La Corée du Nord va lancer mi-avril une fusée chargée d'un satellite, une action présentée comme «pacifique» mais qui enfreindrait les résolutions de l'ONU et risque de mettre à mal le récent accord entre Pyongyang et Washington destiné à apaiser les tensions.

L'opération est prévue entre les 12 et 16 avril, pour marquer le centième anniversaire de la naissance du fondateur de la Corée du Nord, Kim Il-sung, a annoncé vendredi l'agence officielle nord-coréenne KCNA.

Les États-Unis ont qualifié de «très provocateur» ce projet. «Un tel lancement de missile pose un problème de sécurité à la région et contredirait le récent engagement de la Corée du Nord à ne pas procéder à des lancements de missiles à longue portée», a déclaré la porte-parole du Département d'État Victoria Nuland.

«Un acte grave et provocateur», a estimé également Séoul. Pour Tokyo, «qu'il s'agisse ou non d'un lancement de satellite ou d'un tir de missile balistique, c'est une violation des résolutions du Conseil de sécurité».

La Chine, seul allié de poids de Pyongyang a appelé «toutes les parties à jouer un rôle constructif» pour maintenir la paix sur la péninsule.

L'agence KCNA, canal privilégié des annonces du régime stalinien de Pyongyang, a souligné que les satellites étaient nécessaires au développement économique du pays et entraient dans le cadre des activités pacifiques dans l'espace.

«Une orbite de vol sûre a été choisie afin que les débris de la fusée, générés pendant le vol, n'aient pas d'impact sur les pays voisins», a-t-elle indiqué, promettant d'obéir aux règlementations internationales sur le sujet.

Le Nord avait utilisé des arguments semblables lors du précédent lancement d'une fusée longue portée, le 5 avril 2009, qui avait entraîné la condamnation du Conseil de sécurité de l'ONU et un renforcement des sanctions.

Les États-Unis et leurs alliés avaient alors dénoncé un test de missile déguisé, alors que Pyongyang assurait qu'il s'agissait d'un satellite.

Pyongyang avait ensuite officiellement quitté la table des négociations à Six portant sur sa dénucléarisation et procédé un mois plus tard à un deuxième essai nucléaire.

L'annonce du Nord intervient 16 jours après un accord intervenu entre Pyongyang et Washington, qui a laissé espérer un apaisement des tensions sur la péninsule coréenne.

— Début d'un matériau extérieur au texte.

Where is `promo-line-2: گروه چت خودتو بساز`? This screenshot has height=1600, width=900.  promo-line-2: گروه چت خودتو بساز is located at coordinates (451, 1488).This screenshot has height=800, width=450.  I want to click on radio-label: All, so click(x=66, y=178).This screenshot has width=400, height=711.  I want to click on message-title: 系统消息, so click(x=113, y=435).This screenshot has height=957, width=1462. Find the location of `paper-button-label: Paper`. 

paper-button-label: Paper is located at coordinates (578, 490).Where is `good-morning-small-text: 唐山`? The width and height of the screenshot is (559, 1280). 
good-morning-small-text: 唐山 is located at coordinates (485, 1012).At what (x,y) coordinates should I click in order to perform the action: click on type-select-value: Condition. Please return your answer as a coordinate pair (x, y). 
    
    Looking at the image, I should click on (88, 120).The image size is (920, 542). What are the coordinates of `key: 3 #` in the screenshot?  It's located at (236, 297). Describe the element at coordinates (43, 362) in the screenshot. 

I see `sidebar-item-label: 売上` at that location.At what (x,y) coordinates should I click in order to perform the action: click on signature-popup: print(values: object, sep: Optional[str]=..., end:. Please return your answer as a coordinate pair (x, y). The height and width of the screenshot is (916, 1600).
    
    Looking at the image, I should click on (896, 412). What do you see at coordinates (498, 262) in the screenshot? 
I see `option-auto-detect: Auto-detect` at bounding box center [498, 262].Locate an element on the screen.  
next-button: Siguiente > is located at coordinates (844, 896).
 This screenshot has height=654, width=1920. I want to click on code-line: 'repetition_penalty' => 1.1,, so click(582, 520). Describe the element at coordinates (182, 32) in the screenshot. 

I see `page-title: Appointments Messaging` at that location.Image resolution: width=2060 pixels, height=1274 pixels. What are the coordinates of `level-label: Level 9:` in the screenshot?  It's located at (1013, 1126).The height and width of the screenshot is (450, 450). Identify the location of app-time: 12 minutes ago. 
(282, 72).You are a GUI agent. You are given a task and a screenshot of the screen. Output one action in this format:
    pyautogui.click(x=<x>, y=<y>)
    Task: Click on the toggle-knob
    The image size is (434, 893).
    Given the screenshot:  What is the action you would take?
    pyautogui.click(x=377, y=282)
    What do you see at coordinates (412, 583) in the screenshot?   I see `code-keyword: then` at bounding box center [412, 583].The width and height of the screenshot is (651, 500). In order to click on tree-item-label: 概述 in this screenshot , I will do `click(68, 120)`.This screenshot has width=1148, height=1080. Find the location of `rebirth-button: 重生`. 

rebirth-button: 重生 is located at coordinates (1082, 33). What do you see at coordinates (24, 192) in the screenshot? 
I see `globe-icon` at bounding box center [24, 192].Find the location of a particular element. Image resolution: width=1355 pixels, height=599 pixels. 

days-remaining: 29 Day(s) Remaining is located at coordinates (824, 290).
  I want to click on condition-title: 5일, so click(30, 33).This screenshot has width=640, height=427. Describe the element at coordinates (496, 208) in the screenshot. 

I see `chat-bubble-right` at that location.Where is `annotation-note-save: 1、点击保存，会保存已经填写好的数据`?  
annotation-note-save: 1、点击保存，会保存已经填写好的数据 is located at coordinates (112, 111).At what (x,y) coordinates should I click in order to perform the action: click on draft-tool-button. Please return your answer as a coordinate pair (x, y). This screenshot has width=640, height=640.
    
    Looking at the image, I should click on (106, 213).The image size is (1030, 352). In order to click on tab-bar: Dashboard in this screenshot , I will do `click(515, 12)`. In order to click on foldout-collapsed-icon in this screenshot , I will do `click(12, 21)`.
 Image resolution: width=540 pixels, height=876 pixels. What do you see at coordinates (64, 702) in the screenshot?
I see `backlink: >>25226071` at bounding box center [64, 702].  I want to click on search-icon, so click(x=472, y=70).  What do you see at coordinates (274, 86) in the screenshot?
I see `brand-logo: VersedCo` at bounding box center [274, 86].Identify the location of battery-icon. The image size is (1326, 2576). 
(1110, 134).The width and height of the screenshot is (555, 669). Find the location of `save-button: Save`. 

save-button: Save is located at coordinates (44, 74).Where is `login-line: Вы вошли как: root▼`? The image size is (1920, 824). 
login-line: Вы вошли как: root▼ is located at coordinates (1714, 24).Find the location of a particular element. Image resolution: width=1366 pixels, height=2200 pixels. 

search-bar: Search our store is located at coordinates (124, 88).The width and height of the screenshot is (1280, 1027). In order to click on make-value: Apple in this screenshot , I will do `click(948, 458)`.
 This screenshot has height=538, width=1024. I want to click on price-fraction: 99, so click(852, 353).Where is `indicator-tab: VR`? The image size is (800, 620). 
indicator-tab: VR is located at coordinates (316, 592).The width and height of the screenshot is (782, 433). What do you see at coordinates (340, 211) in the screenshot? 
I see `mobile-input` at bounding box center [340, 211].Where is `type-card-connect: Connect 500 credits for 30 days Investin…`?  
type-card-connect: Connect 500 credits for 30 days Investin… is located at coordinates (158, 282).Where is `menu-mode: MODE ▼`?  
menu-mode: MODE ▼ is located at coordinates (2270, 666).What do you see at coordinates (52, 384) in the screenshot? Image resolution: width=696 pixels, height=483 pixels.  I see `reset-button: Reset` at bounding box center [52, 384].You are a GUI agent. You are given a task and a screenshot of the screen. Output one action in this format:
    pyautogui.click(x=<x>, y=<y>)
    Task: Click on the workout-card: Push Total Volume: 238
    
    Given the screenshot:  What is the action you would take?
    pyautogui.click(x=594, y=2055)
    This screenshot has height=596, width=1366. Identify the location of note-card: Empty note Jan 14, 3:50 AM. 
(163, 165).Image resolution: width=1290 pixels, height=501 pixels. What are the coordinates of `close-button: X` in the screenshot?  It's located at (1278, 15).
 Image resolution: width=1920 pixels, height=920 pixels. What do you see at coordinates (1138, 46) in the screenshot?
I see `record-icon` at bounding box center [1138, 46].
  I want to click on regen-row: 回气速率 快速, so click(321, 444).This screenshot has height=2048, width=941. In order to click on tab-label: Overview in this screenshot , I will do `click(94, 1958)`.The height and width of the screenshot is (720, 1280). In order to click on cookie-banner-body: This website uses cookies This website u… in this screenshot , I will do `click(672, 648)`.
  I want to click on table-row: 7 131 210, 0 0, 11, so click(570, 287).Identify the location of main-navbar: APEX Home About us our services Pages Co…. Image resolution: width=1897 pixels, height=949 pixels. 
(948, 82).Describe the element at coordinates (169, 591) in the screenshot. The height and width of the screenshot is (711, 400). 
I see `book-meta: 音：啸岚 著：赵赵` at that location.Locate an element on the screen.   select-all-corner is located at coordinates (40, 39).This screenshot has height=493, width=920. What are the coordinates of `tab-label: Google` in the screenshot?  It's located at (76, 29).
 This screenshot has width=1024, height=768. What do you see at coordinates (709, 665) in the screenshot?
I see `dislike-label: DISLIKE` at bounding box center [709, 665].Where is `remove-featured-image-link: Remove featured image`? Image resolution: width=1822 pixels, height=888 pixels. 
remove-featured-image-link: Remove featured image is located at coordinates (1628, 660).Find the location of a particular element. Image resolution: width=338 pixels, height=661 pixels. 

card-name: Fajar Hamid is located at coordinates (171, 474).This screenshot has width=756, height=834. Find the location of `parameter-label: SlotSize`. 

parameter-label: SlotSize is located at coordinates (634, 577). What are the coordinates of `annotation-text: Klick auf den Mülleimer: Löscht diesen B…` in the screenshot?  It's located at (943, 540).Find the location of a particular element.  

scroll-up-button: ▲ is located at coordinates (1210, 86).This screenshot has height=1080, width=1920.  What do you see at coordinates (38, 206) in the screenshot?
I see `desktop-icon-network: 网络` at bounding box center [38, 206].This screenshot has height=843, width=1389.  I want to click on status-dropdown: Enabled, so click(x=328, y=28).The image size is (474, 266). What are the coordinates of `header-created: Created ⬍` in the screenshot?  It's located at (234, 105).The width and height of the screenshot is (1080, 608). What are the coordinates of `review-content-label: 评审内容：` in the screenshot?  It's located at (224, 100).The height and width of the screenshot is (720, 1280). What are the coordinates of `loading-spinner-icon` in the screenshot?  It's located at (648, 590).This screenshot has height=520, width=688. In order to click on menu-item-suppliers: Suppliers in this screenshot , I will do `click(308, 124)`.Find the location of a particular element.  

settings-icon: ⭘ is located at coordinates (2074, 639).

La Corée du Nord a accepté la mise en place d'un moratoire sur les lancements de missiles à longue portée, les essais nucléaires et les activités d'enrichissement d'uranium. En échange, les États-Unis vont fournir au Nord 240 000 tonnes d'assistance alimentaire.

Une fusée Unha-3 (Galaxy-3) va lancer un satellite d'observation terrestre, appelé Kwangmyongsong-3, a précisé l'agence nord-coréenne, citant un porte-parole de Comité coréen sur la technologie spatiale.

La fusée sera lancée vers le sud, depuis la base de lancement Sohae, dans le comté de Cholsan (situé dans la province côtière du nord-ouest).

La Unha-3, également appelée Taepodong-3, est théoriquement capable d'atteindre le territoire américain, a rappelé Baek Seung-Joo, de l'Institut coréen des analyses sur la défense.

Pour Yang Mo-Jin, chercheur à l'Université des Études nord-coréennes à Séoul, «après la tentative de lancement d'un soi-disant missile en 2009, (l'annonce de vendredi) est une nouvelle manoeuvre pour mettre la pression sur les États-Unis en conduisant un lancement-test d'une fusée qui pourra être aisément utilisée à des fins militaires».

Le régime veut «aussi montrer au monde qu'il est devenu un État fort, capable de prouesses technologiques et militaires, alors qu'il entre dans une nouvelle ère, celle de Kim Jong-un, et qu'il fête le centenaire de la naissance de Kim Il-sung», a-t-il ajouté auprès de l'AFP.

Washington «y verra une violation de l'accord de février, mais le Nord soulignera qu'il a le droit, comme État souverain, de lancer un satellite», a renchéri Paik Hak-Soon, de l'Institut Sejong.

Kim Jong-un, âgé de moins de trente ans, a succédé à son père à la tête de la Corée du Nord, après la mort de ce dernier le 17 décembre.

Depuis la création de la Corée du Nord, le pays a été dirigé par Kim Il-sung, par son fils Kim Jong-il et désormais par son petit-fils Kim Jong-un.